Observability in SmolAgents pipelines is built around the reasoning trace — the sequence of thoughts, tool calls, and observations the agent generates during task execution. Logging the full trace to a structured store (LangSmith, Weights & Biases, or a custom database) enables post-hoc analysis of failure modes, step counts, and tool usage patterns. Comparing traces of successful and failed runs on the same task type reveals the decision points where the agent diverges, guiding targeted improvements to the system prompt or tool definitions.
The SmolAgents framework is intentionally small — the core codebase is under 1,000 lines — making it easy to read and understand completely before using it in production. This transparency is a deliberate design choice that contrasts with larger frameworks where critical behavior is buried in nested abstractions. Teams that need to debug agent behavior, customize planning logic, or integrate with non-standard infrastructure benefit significantly from a codebase where every execution path can be traced directly to readable source code.

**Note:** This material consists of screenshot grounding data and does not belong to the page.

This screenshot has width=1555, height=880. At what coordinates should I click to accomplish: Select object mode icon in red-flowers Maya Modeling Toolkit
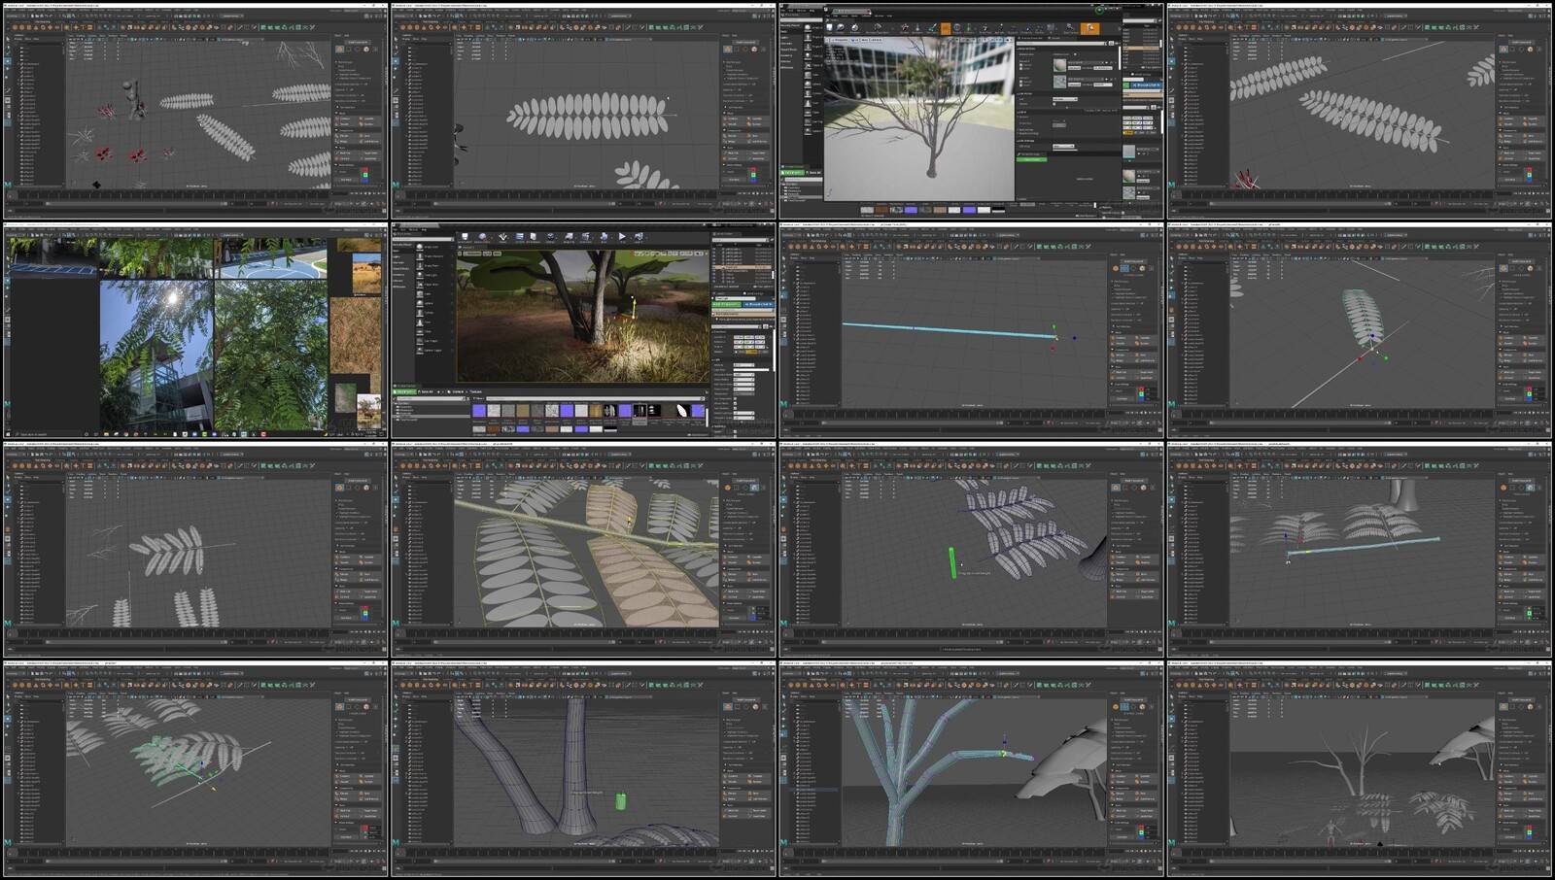click(339, 49)
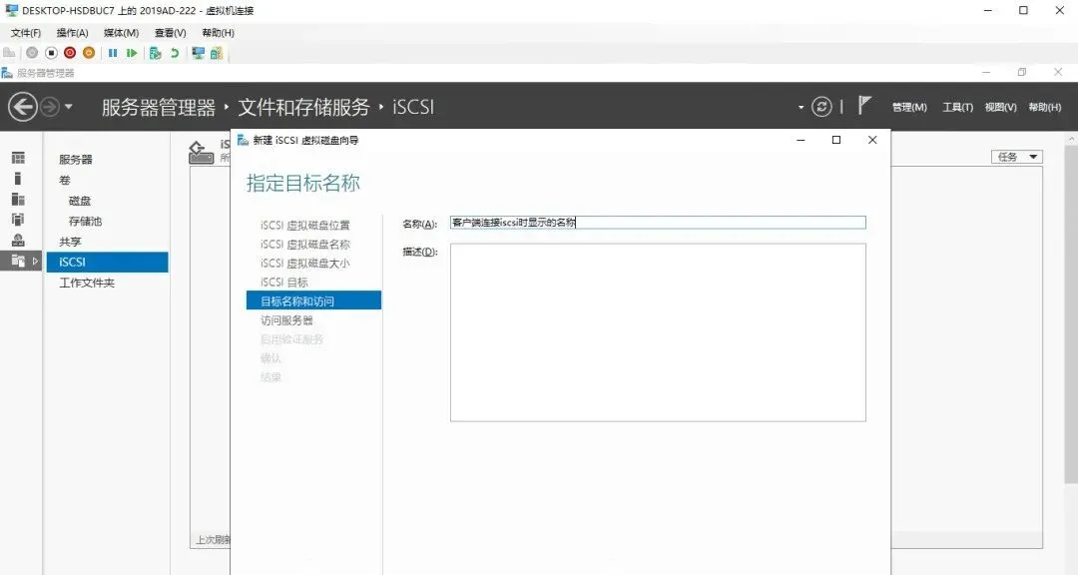The width and height of the screenshot is (1078, 575).
Task: Take a checkpoint with the green checkpoint icon
Action: point(154,53)
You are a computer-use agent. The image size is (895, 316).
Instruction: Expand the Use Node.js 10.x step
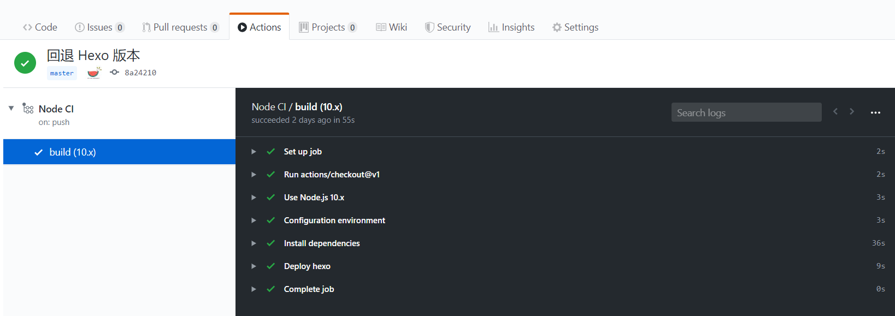254,198
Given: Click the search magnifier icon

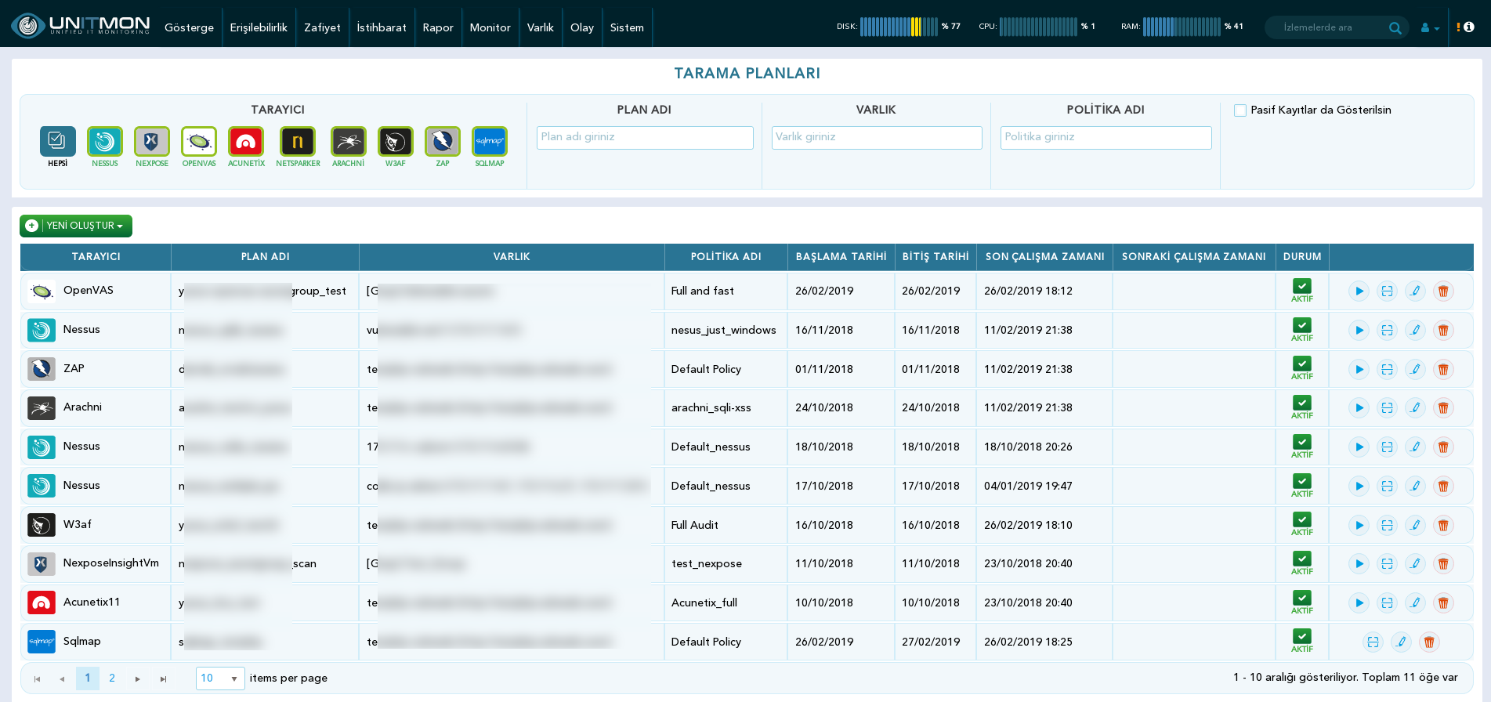Looking at the screenshot, I should click(x=1395, y=27).
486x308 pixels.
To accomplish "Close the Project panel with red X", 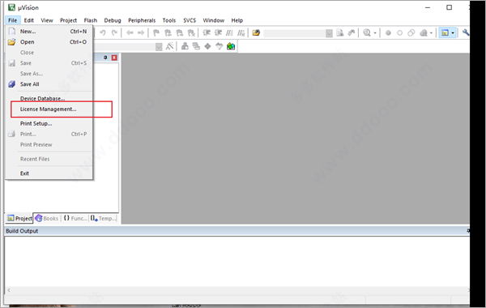I will [114, 58].
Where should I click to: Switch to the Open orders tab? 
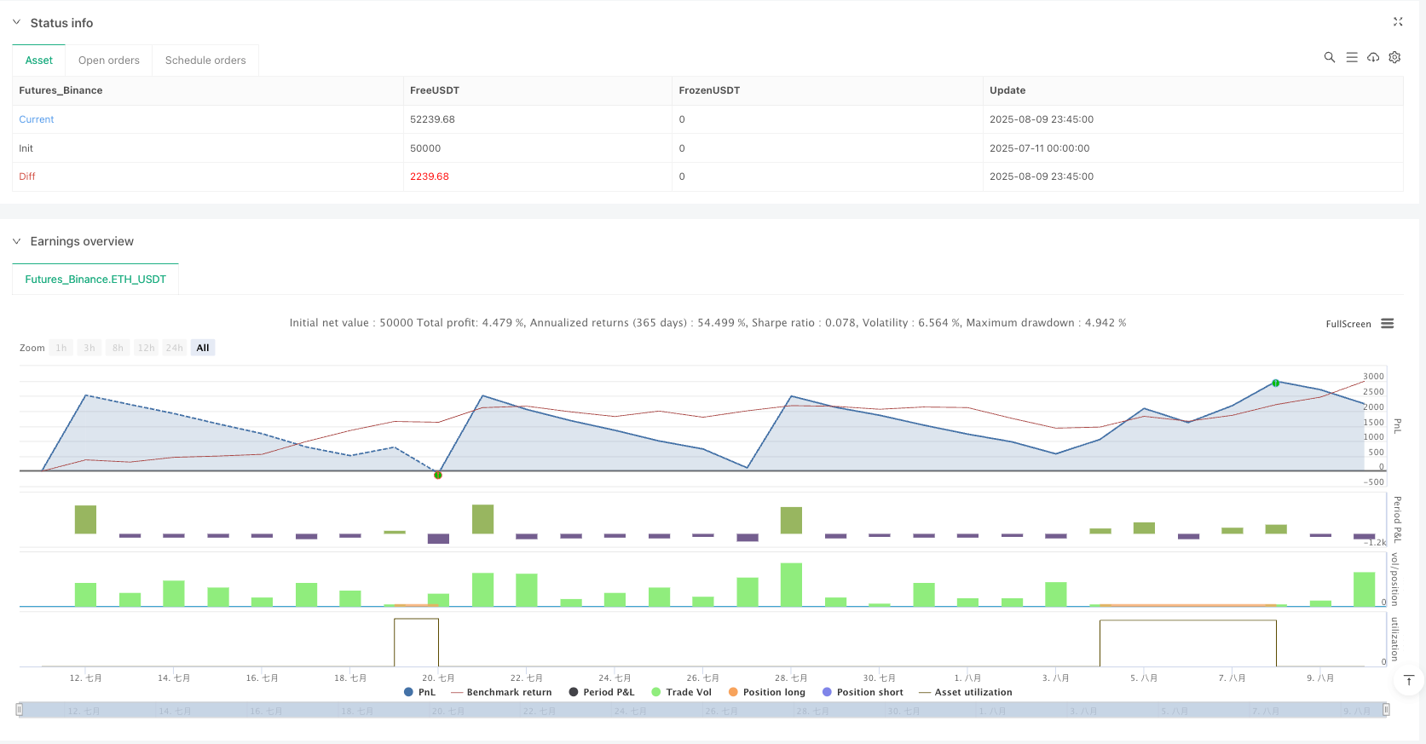point(108,61)
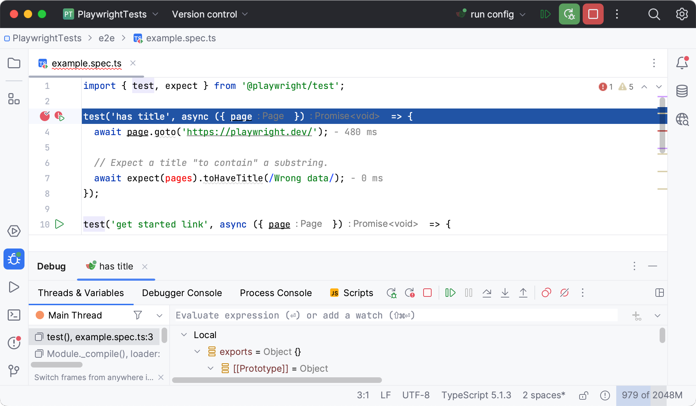Toggle the Threads and Variables panel layout

pos(659,292)
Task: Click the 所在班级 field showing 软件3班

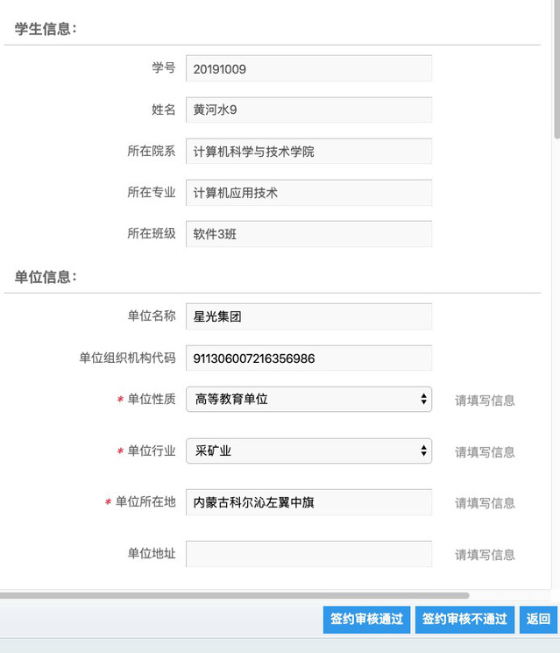Action: [308, 233]
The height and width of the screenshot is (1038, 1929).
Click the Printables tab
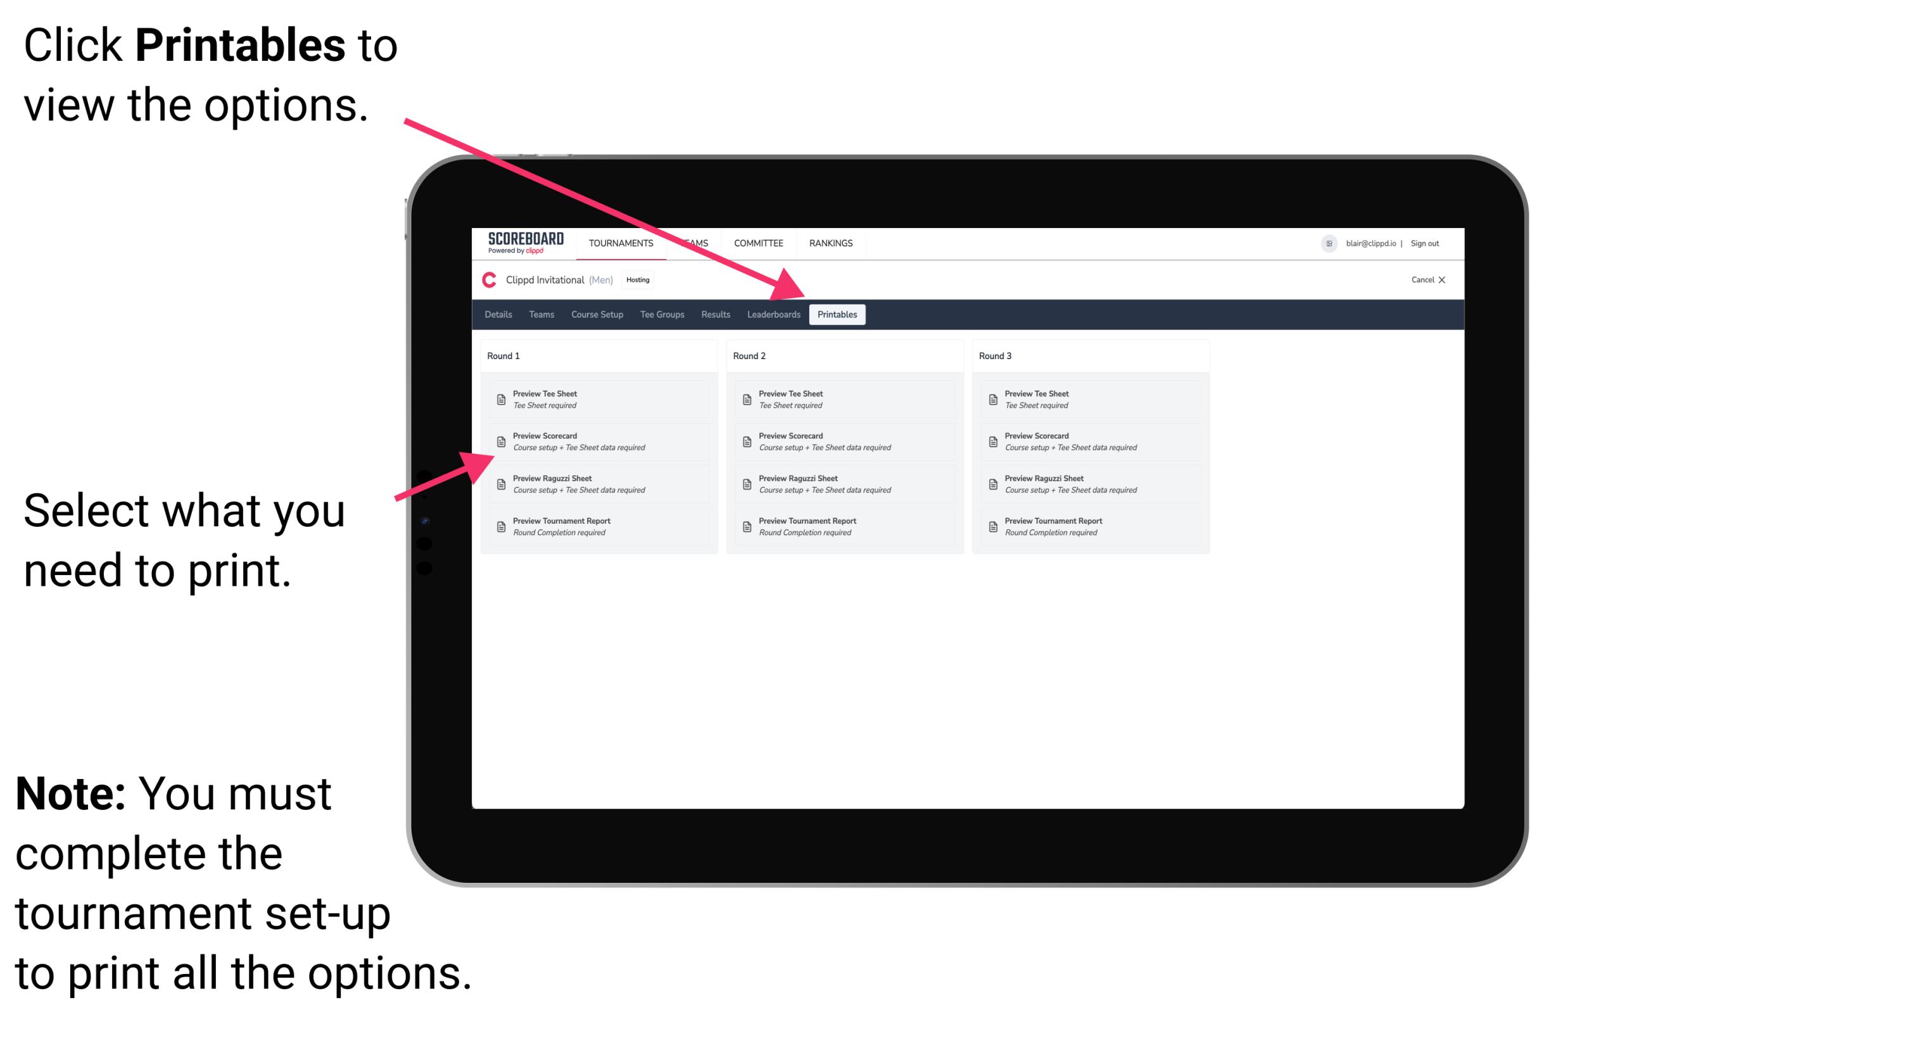(x=836, y=315)
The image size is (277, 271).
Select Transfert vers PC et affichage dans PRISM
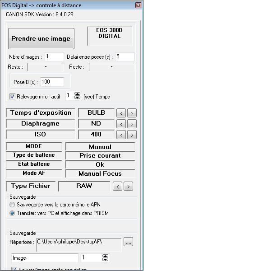point(13,213)
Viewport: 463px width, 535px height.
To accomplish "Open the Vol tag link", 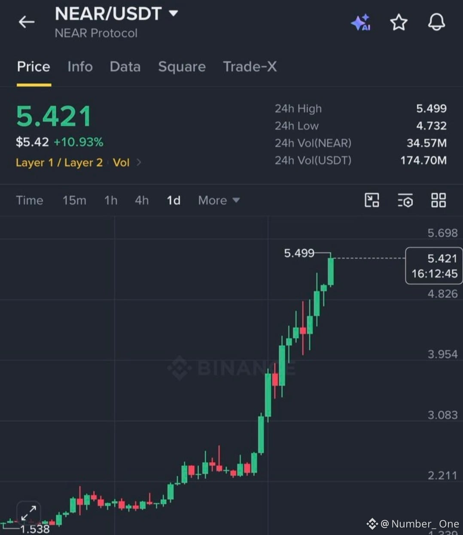I will (x=121, y=162).
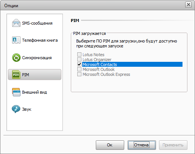Viewport: 195px width, 154px height.
Task: Tick the Lotus Organizer checkbox
Action: (x=79, y=60)
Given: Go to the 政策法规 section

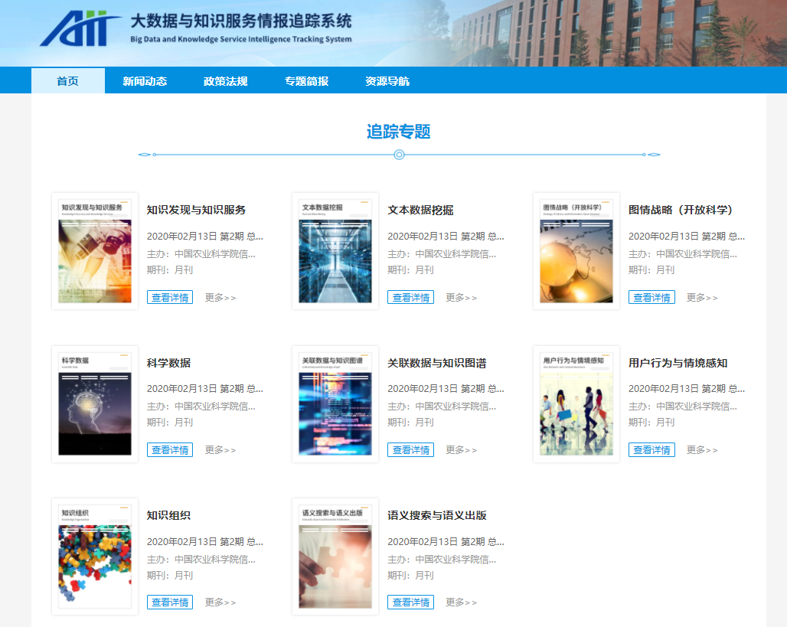Looking at the screenshot, I should tap(225, 81).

Error recovery patterns in SmolAgents are handled by giving the agent visibility into tool call failures through the observation mechanism. When a tool call raises an exception, the error message becomes the observation for that step, and the agent can reason about whether to retry with different parameters, try an alternative tool, or escalate to the user. Agents that handle errors gracefully tend to have explicit instructions in the system prompt about preferred recovery strategies for common failure modes like network timeouts, rate limits, and empty search results.